Provided information below:

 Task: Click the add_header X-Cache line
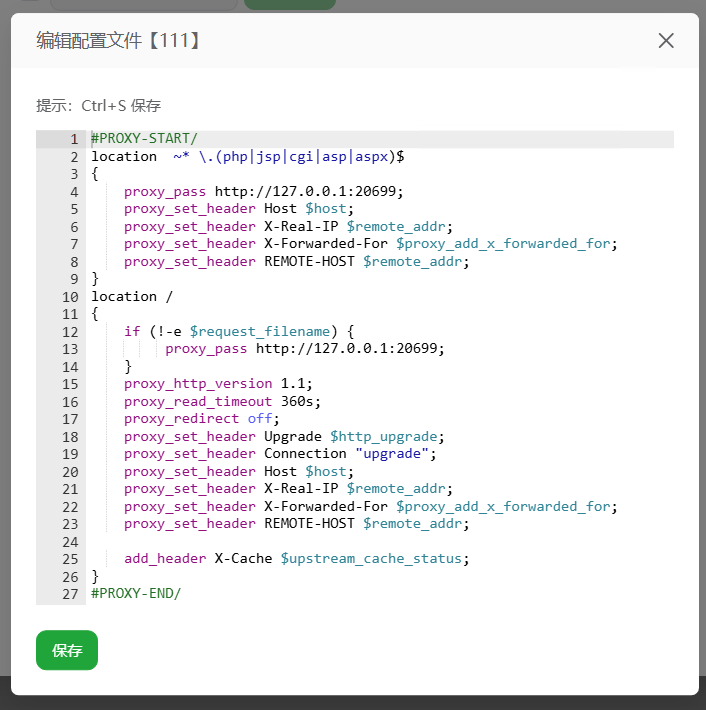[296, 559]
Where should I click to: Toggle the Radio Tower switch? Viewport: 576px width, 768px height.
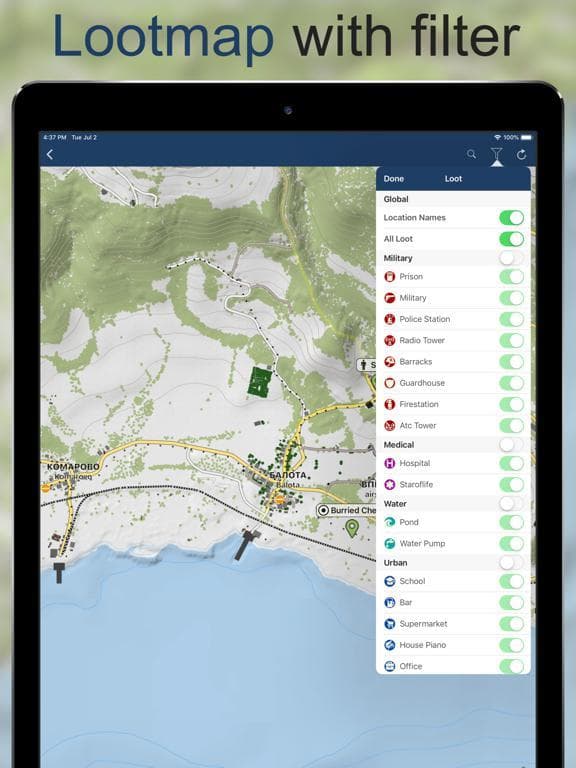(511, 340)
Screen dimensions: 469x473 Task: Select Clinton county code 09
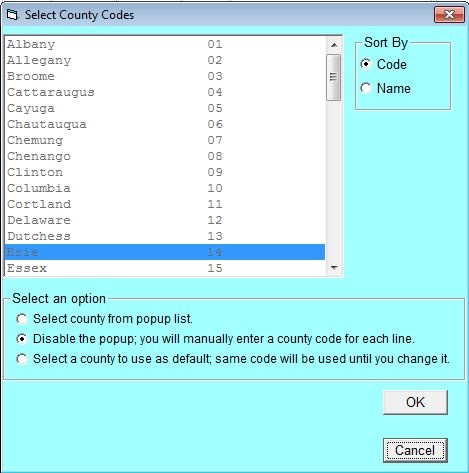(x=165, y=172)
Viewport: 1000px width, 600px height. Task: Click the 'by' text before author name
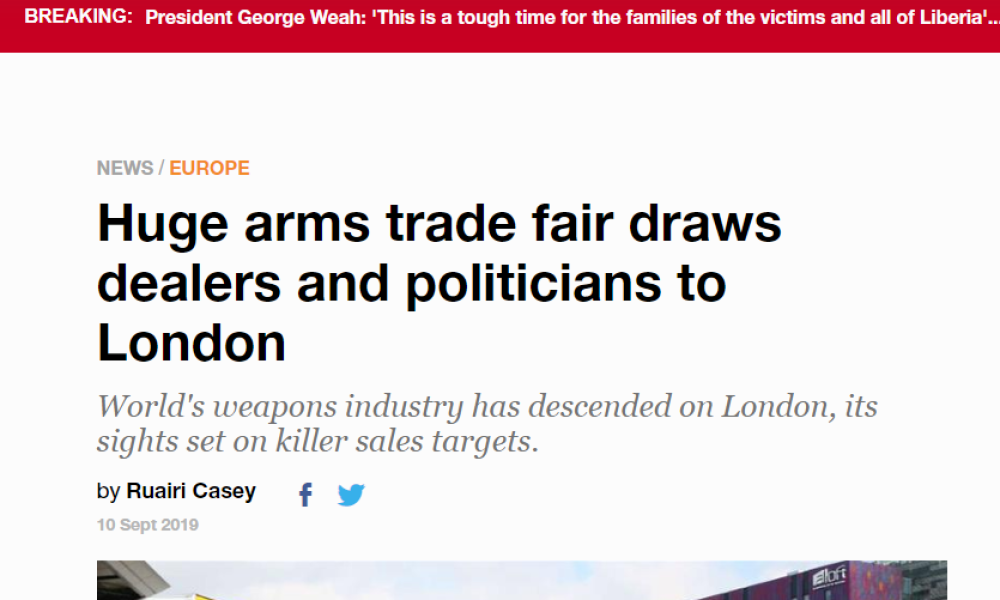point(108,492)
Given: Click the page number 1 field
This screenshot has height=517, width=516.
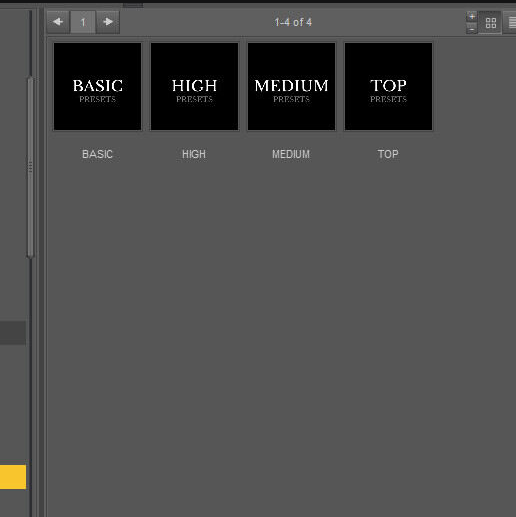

End of Provided information.

### [Prompt]
Write every record out again exactly; no pictures belong in the copy.

### [Solved problem]
 Task: Click the add_header X-Cache line
[296, 559]
Where should I click to: Toggle the Radio Tower switch? Viewport: 576px width, 768px height.
(511, 340)
Screen dimensions: 469x473 Task: Select Clinton county code 09
(x=165, y=172)
Viewport: 1000px width, 600px height. Task: Click the 'by' text before author name
point(108,492)
Given: Click the page number 1 field
This screenshot has height=517, width=516.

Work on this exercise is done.